- Text to read:
□ □ □ □
The infinite cyclic group [itex]\langle a \rangle = \{a^n : n \in \mathbb{Z}\}[/itex] is trivially isomorphic to [itex]\mathbb{Z}[/itex], the group of integers under addition (given the definition of [itex]a^n[/itex] this is essentially a tautology).

For any group G, and any [itex]g \in G[/itex], [itex]\phi_g : \mathbb{Z} \to G : n \mapsto g^n[/itex] is an obvious homomorphism (given the definition of [itex]g^n[/itex] this is essentially a tautology).
 
  • #5
I guess my main confusion is in how we necessarily know a homomorphism is well-defined. If we have to check all 'representatives' of a group, how do you know what a representative is? (like, is 1+1 a representative for 2, since 1+1=2?).

Wikipedia says that a function is well defined if it doesn't depend on the 'form' of the input, but what does the form of the input really mean?
 
  • #6
[itex]^{}[/itex]
sammycaps said:
I guess my main confusion is in how we necessarily know a homomorphism is well-defined. If we have to check all 'representatives' of a group, how do you know what a representative is? (like, is 1+1 a representative for 2, since 1+1=2?).

Wikipedia says that a function is well defined if it doesn't depend on the 'form' of the input, but what does the form of the input really mean?

For free groups you only need to know the value on generators. You always get a homomorphism by extension. In a free group there are not two different words that are equal because this would be a relation.

For instance if a[itex]^{2}[/itex] was equal to ab then you would have the relation
a[itex]^{2}[/itex]b[itex]^{-1}[/itex]a[itex]^{-1}[/itex] = 1. That can not happen in a free group.

Notice that in the infinite cyclic group the word aaaaa is the same as the word a[itex]^{5}[/itex]
 
  • #7
sammycaps said:
I guess my main confusion is in how we necessarily know a homomorphism is well-defined. If we have to check all 'representatives' of a group, how do you know what a representative is? (like, is 1+1 a representative for 2, since 1+1=2?).
□ □ □ □
- Goal 1:
In the forum thread on group homomorphisms, what does one need to know to define a homomorphism on a free group?

- Listing:
□ □ □ □
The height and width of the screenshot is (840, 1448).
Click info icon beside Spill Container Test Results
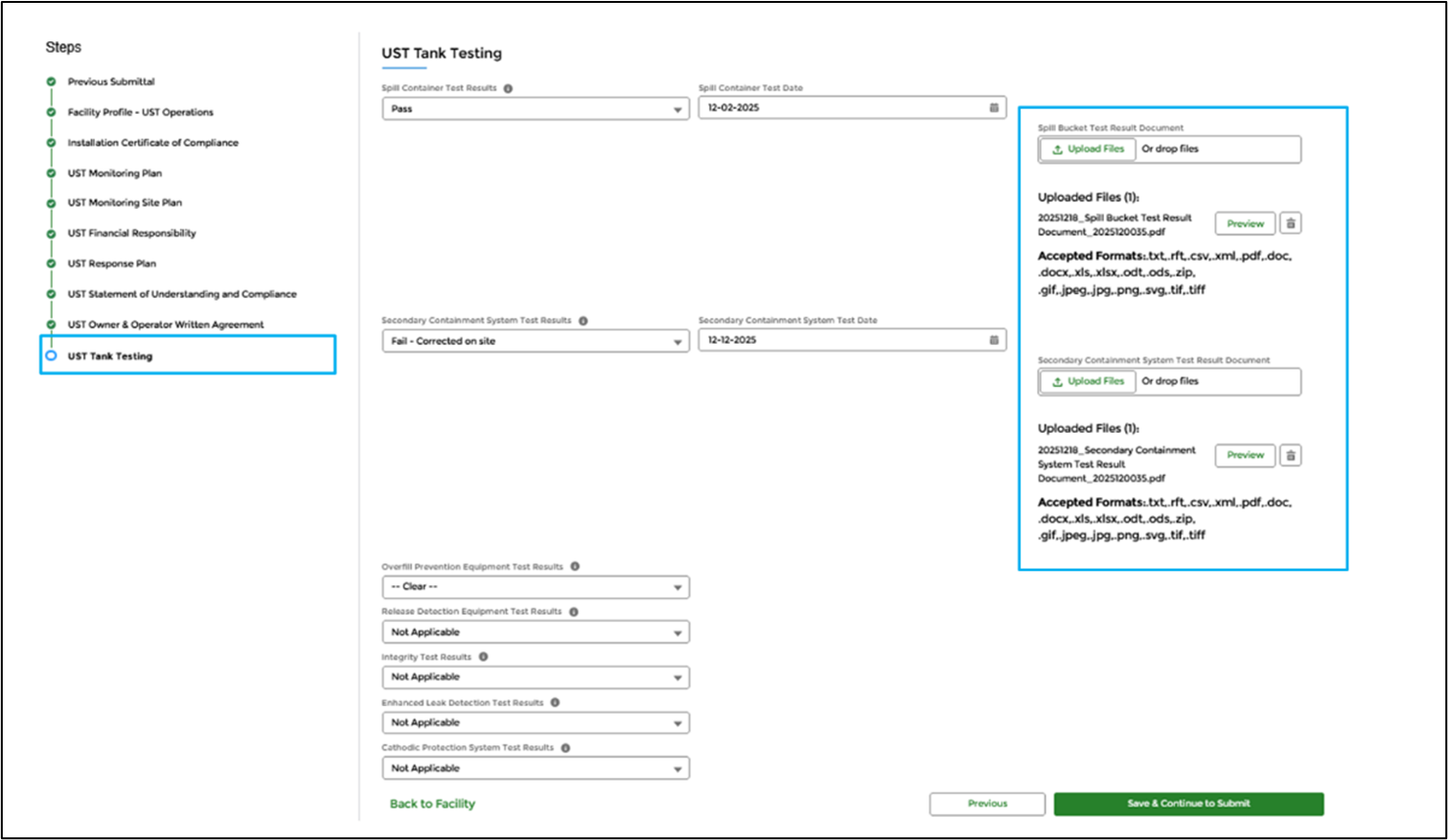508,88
□ □ □ □
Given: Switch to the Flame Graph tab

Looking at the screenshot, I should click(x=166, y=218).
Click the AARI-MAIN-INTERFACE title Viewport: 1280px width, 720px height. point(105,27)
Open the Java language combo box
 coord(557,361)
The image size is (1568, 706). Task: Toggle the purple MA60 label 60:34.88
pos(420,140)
□ □ □ □
- Goal 2:
Return verbatim the part of the entries that opens with the line containing "Given: Switch to the Flame Graph tab" and closes with the line containing "pos(420,140)", both of those lines included.

- Response 1:
Only its value on the generators.

- Response 2:
Given: Switch to the Flame Graph tab

Looking at the screenshot, I should click(x=166, y=218).
Click the AARI-MAIN-INTERFACE title Viewport: 1280px width, 720px height. point(105,27)
Open the Java language combo box
 coord(557,361)
The image size is (1568, 706). Task: Toggle the purple MA60 label 60:34.88
pos(420,140)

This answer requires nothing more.